La verdad era muy distinta. Durante todos aquellos días, en los que había tratado de reconstruir los acontecimientos, estos se le habían presentado como envueltos en una densa niebla, que se espesaba a medida que trataba de recordar cosas más recientes.
Se acordaba perfectamente de María y de todo cuanto se relacionaba con ella —en realidad, había pasado casi todo el tiempo recordándola— pero, a partir de su salida a Madrid, todo se le aparecía con caracteres borrosos e imprecisos, y apenas si lograba recordar los hechos más fundamentales.
—Escriba usted, don José —dijo el juez instructor al escribiente, mientras tomaba asiento en una silla al lado de la cama. El aludido se sentó asimismo y, provisto de una libreta y un lápiz, empezó a tomar buena nota, en taquigrafía, del interrogatorio.
Después de contestar a las preguntas preliminares: nombre, edad, profesión, estado civil y demás formalidades preceptivas, Blanco le hizo la siguiente pregunta:
—¿Se encontraba usted al mando del submarino rojo «C-10», al ser echado a pique en combate con el patrullero «Ceuta» el catorce del pasado mes de agosto?
—Sí, mi comandante. No sabía cuál había sido el patrullero.
—Bueno, eso no viene al caso ahora. ¿Cómo es que aceptó usted el mando de una unidad de la flota roja?
—No lo acepté. Lo pedí yo mismo con intención de entregarla en nuestro bando. Desgraciadamente eso no me fue posible, y hube de contentarme con salir a la superficie ante las narices del «Ceuta», para que éste pudiera hundirme.
—Así, pues, ¿es ésa su versión de los acontecimientos? —preguntó Blanco un tanto incrédulo e incluso molesto al escuchar una historia que más bien parecía destinada a tratar de remediar un final a todas luces irreversible mediante la cobardía de la mentira.
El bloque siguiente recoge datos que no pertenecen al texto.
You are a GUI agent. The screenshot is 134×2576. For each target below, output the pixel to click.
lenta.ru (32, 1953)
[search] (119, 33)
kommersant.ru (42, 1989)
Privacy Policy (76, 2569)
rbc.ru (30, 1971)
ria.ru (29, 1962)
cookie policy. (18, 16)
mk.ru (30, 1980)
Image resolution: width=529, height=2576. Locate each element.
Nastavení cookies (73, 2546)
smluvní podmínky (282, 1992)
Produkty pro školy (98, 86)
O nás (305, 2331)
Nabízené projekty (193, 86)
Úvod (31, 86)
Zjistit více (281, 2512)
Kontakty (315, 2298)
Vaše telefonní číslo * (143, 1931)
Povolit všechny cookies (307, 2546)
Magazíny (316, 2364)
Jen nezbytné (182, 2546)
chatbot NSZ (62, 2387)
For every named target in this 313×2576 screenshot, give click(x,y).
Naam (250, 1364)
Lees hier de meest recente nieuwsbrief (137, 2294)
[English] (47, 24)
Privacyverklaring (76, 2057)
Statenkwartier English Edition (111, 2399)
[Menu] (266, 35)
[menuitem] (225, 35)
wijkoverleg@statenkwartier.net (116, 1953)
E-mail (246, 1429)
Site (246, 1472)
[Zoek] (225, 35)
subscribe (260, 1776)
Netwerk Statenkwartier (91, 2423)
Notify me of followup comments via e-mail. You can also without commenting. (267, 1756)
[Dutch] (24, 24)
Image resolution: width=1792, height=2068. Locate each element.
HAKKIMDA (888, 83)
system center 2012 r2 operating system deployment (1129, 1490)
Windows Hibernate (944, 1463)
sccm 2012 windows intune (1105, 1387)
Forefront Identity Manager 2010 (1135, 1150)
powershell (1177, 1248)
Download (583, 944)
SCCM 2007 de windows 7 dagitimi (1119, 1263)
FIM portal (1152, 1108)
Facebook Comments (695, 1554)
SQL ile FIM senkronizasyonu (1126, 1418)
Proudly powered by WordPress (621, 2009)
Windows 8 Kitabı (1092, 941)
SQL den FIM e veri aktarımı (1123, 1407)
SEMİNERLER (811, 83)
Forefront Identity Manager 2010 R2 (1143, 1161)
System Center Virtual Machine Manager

—Es la verdad, mi comandante. ¿Por qué, si no, iba a salir a la superficie, por la amura del «Ceuta», en la posición más desventajosa posible para mí? ¿No hubiera podido torpedearlo tranquilamente cuando me hallaba en inmersión?
Estas palabras, indudablemente, hicieron cierta mella en el ánimo del juez instructor, que preguntó, no tan seguro de sí mismo:
—¿Tiene usted algún modo de demostrar lo que dice?
—No, señor. ¿Cómo iba a poder demostrarlo? —respondió amargamente.
Sin darle tiempo a seguir, Blanco continuó:
—¿Contaba usted con alguien de la dotación dispuesto a secundarlo, y a quien hubiera comunicado sus planes?
—No, señor. Por desgracia, en aquellas circunstancias, no podía fiarme de nadie y hube de obrar por mi cuenta, sin ayuda alguna.
—Así, pues, no existe más que su palabra frente a todas las pruebas que se acumulan en su contra. Ningún miembro de su dotación —y le aseguro que los hemos interrogado a todos— ha declarado nada que, remotamente, pueda servir para confirmar lo que usted nos ha dicho.
—Mi comandante, comprenderá usted que mi mayor cuidado durante el tiempo que estuve mandando el submarino fue precisamente evitar que ningún miembro de la dotación concibiese, ni por asomo, que yo era otra cosa de lo que aparentaba ser.
—Bueno, bueno. Pasemos a los hechos. ¿Qué día se hizo usted cargo del mando?
En este tono prosiguió el interrogatorio, que duró cerca de una hora, y durante el cual Pablo continuó con la desagradable sensación de no recordar los acontecimientos sino de forma confusa, sin poder precisar muchas cosas. Había esperado durante los días pasados que, el interrogatorio, al enfrentarle con los hechos, reavivaría su memoria; pero, lamentablemente, ahora veía que no sucedía así.
Tal vez todo aquello fuera efecto del choque causado por la enorme pérdida de sangre que había sufrido; pero lo cierto era que no lograba recordar bien, y eso no iba a contribuir precisamente a mejorar su delicada posición.
Por fin Blanco dio por terminada la toma de declaración, y Pablo quedó solo, completamente agotado y desanimado. ¡Bonita situación la suya! Se había pasado a los nacionales, causando el hundimiento de un submarino republicano al mismo tiempo, arriesgando el pellejo, y buena prueba de esto último eran los dos orificios que tenía en el hombro, para que ahora le fusilaran los mismos por quienes se había jugado la vida. Realmente esta vida era, a menudo, absolutamente injusta.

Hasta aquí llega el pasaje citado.